Purpose
Primary radiochemotherapy (RCT) constitutes the standard of care for early- and advanced-stage anal carcinoma. This retrospective study investigates the impact of dose escalation on colostomy-free survival (CFS), overall survival (OS), locoregional control (LRC), progression-free survival (PFS), and acute and late toxicities in patients with squamous cell anal cancer.
Methods
Considered were the outcomes of 87 patients with anal cancer treated with radiation/RCT between May 2004 and January 2020 at our institution. Toxicities were evaluated according to the Common Terminology Criteria for Adverse Events (CTCAE version 5.0).
Results
The 87 patients received treatment with a median boost of 63 Gy to the primary tumor. With a median follow-up of 32 months, the 3‑year CFS, OS, LRC, and PFS were 79.5%, 71.4%, 83.9%, and 78.5%, respectively. Tumor relapse occurred in 13 patients (14.9%). Dose escalation to > 63 Gy (maximum 66.6 Gy) to the primary tumor in 38/87 patients revealed a nonsignificant trend for improved 3‑year CFS (82.4% vs. 97%, P = 0.092), a significantly improved CFS for T2/T3 tumors (72.6% vs. 100%, P = 0.008), and a significantly improved 3‑year PFS for T1/T2 tumors (76.7% vs. 100%, P = 0.035). While acute toxicities did not differ, dose escalation > 63 Gy led to a higher rate of chronic skin toxicities (43.8% vs. 69%, P = 0.042). Treatment with intensity-modulated radiotherapy (IMRT) showed a significant improvement in 3‑year OS (75.4% vs. 53.8%, P = 0.048).

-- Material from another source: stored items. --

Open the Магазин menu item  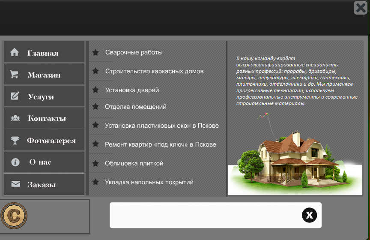(x=44, y=75)
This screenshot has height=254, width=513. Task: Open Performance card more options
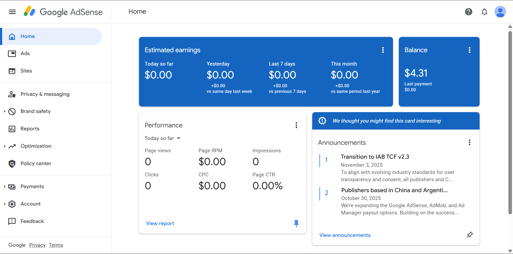pyautogui.click(x=296, y=125)
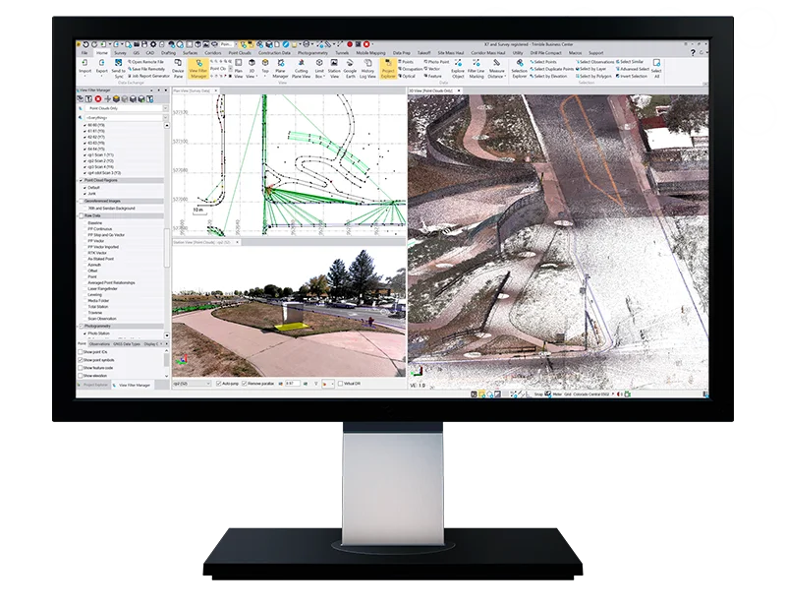Viewport: 786px width, 606px height.
Task: Open the Station View tool
Action: (333, 67)
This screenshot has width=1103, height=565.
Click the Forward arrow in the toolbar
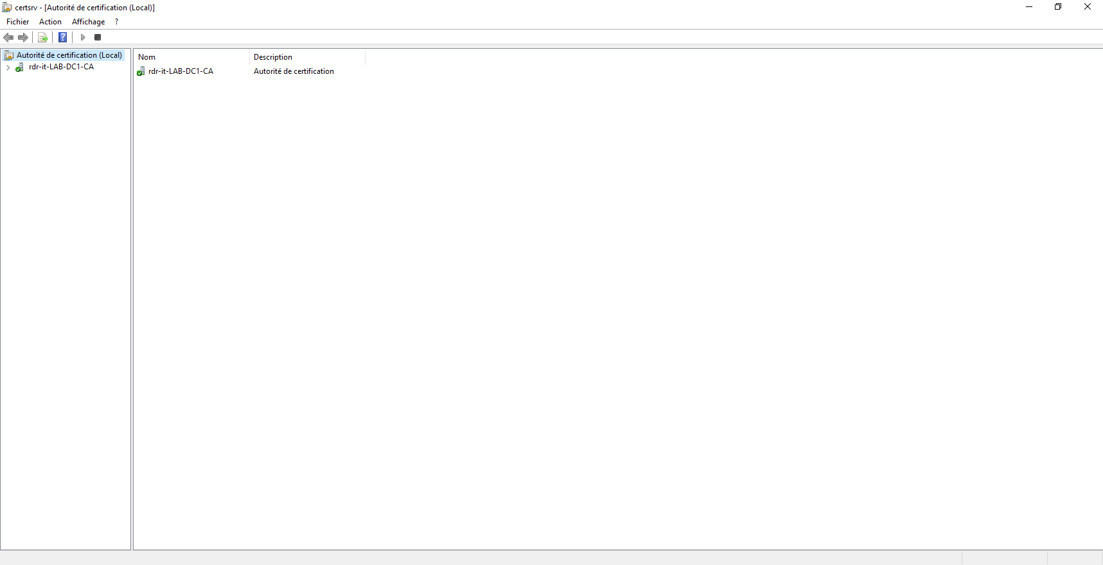tap(23, 38)
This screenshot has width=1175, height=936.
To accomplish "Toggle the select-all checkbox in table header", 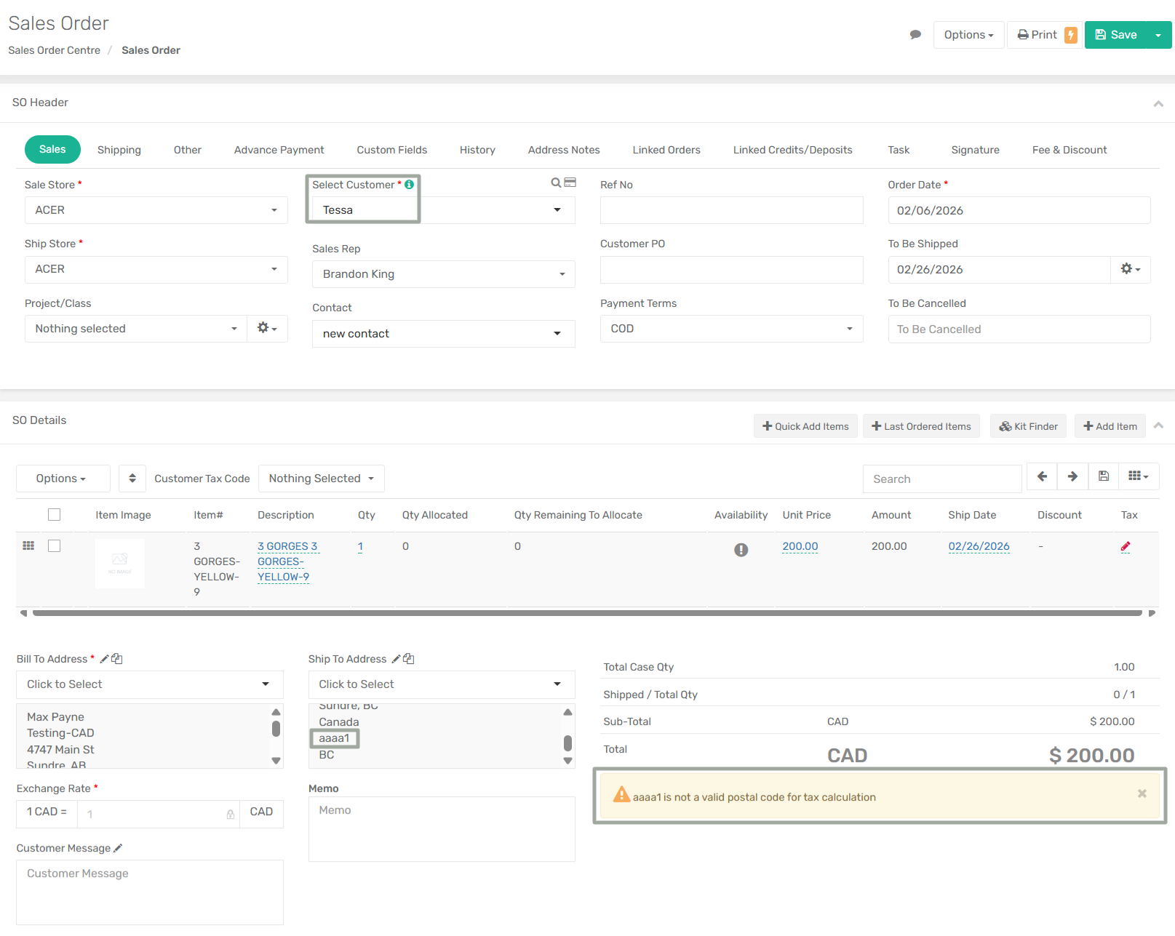I will (x=54, y=515).
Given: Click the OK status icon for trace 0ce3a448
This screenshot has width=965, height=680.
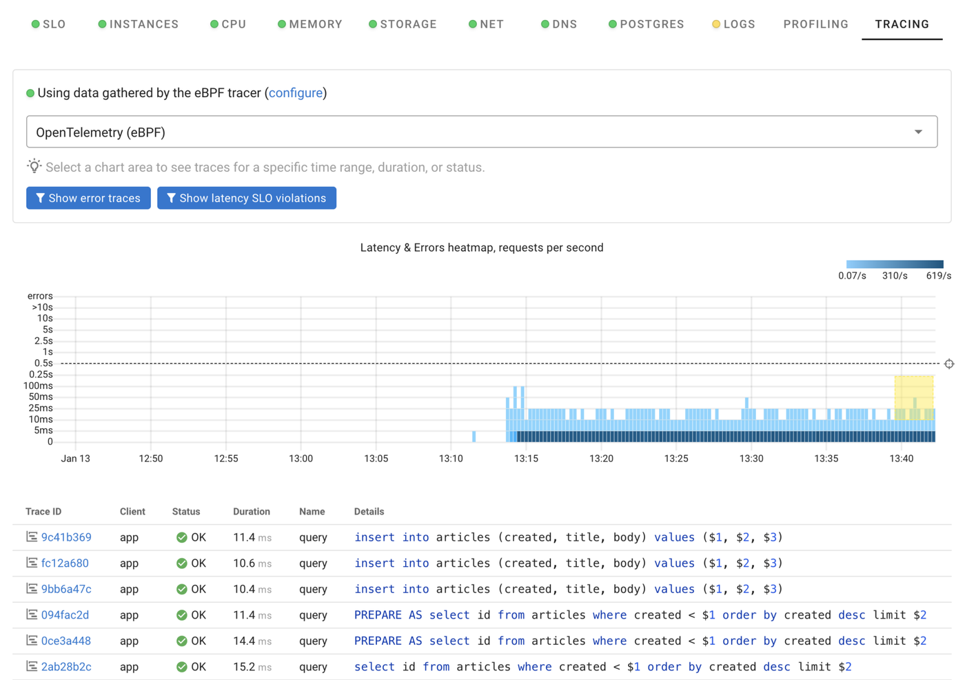Looking at the screenshot, I should pos(182,641).
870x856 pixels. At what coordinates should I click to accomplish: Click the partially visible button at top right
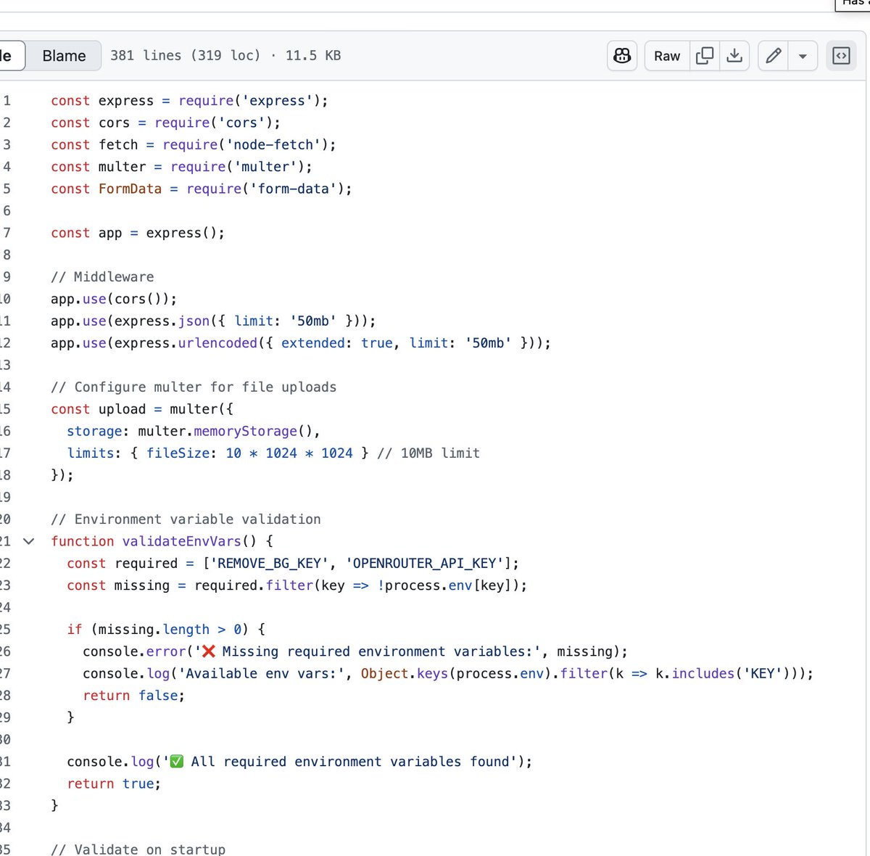click(x=856, y=4)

In multivariate analysis, significant improvements for T1/T2 tumors (CFS, OS, LRC, PFS), G1/2 tumors (PFS), and IMRT (OS) were shown. The nonsignificant trend for CFS improvement with dose escalation > 63 Gy was also apparent in multivariate analysis (P = 0.067).
Conclusion
Dose escalation > 63 Gy (maximum 66.6 Gy) may improve CFS and PFS for certain subgroups, with a concomitant increase in chronic skin toxicities. Modern IMRT seems to be associated with an improvement in OS.